Edit: Thanks for the replies guys. I should have stated that $S^3-K$ is diffeomorphic to the space $SL(2,\mathbb{R}) / SL(2,\mathbb{Z})$ (John Baez says so in his blog). It is possible that the disk with 3 holes is a deformation retract of $SL(2,\mathbb{R}) / SL(2,\mathbb{Z})$ but I don't know much about this space. I'll update if I find the answer myself. 
 A: The universal cover of the trefoil complement is also the universal cover of a disk with three holes in it, cross an interval. Both are obtained from tilings of $\mathbb{H}^2\times\mathbb{R}$ by prisms which are ideal triangles cross intervals. The only difference is the way the two groups act on this tiling. Each takes two adjacent prisms as its fundamental domain. So the two are very closely related.
A: The 3-strand braid group is the fundamental group of $UC_3(\mathbb{C}) = \{\{z_1,z_2,z_3\} \subset \mathbb{C} \mid z_i \not= z_j\}$, the unordered configuration space of distinct triples in the complex plane. By translating, this space deformation retracts to the subspace of triples where $z_1+z_2+z_3=0$. By positive real scaling, this deformation retracts further so the space where $|z_1|^2+|z_2|^2+|z_3|^2=1$. (Note that these conditions are invariant up to permutation of the $z_i$.) Call this new space $X$.

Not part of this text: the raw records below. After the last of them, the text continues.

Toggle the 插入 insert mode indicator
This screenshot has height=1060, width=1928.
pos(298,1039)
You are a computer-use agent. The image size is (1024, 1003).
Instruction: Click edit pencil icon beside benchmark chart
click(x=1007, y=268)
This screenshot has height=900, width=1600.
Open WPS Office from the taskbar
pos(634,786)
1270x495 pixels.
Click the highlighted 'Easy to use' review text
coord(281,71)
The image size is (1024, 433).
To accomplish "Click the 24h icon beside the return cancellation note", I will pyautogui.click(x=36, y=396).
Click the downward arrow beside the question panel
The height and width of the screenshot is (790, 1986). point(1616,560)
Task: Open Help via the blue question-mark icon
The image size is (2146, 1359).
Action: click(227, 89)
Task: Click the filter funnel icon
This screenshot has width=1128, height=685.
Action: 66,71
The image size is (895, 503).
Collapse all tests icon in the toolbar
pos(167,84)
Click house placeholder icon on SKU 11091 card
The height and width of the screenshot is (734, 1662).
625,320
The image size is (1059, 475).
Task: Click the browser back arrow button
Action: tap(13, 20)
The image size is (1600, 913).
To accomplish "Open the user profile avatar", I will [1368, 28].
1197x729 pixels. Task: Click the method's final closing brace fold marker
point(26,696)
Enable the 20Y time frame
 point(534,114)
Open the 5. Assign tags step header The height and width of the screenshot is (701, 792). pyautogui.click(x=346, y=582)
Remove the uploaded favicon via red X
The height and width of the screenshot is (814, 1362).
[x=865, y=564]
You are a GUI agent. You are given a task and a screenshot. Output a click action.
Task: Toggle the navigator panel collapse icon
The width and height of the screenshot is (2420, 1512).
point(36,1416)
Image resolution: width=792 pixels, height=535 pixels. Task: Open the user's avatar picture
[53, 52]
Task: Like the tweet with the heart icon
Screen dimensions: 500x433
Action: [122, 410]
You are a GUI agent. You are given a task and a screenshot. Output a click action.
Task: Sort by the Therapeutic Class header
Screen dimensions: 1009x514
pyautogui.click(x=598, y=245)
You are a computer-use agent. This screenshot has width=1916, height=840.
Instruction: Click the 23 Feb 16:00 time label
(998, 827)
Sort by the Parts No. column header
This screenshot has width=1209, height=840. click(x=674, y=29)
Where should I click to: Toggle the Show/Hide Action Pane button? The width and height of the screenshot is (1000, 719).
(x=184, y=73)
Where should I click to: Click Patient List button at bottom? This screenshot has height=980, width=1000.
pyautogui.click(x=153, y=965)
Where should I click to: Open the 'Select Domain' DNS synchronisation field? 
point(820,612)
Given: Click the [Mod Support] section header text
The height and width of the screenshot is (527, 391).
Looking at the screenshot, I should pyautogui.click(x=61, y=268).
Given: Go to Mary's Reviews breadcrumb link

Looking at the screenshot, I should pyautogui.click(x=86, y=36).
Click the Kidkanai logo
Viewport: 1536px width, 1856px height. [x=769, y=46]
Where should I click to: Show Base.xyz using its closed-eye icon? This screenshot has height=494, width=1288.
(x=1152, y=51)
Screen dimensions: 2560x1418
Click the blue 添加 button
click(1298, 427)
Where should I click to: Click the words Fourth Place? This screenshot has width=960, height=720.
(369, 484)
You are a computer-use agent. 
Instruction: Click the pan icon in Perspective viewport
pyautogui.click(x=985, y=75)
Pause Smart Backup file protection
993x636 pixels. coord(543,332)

Now we see that $X$ is a 3-manifold. That it is a manifold should be clear. As for the dimension, you can heuristically think of there being $2$ degrees of freedom for where to pick a first point in the plane. The normalization tells you that you can pick one more point (very nearly) freely on a circle, so $1$ degree of freedom, and then the last point is uniquely determined.
Not only is $X$ a 3-manifold, it's also a Seifert fiber space: there is a circle action $S^1 \curvearrowright X$ given by rotation, or multiplication by $e^{i\theta}$ if you prefer. This action is almost free. There are just two exceptional orbits, given by the triples of points $\{\pm 1/\sqrt{2},0\}$ (collinear) and $\{1/\sqrt{3},e^{\pm 2\pi i/3}/\sqrt{3}\}$ (equilateral triangle). From here, you see that $X$ has exceptional fibers of order 2 and order 3. There is also one "missing" generic fiber, corresponding to the collapse of two points. (Our normalization prevents the collapse of three points, so don't need to worry about that). Maybe this is enough to make you start to suspect that you're looking at the trefoil knot complement.
There's another explanation along the same lines where you view the points in $\mathbb{C}$ as roots of complex polynomials. Steve Trettel has a nice exposition of this at his website.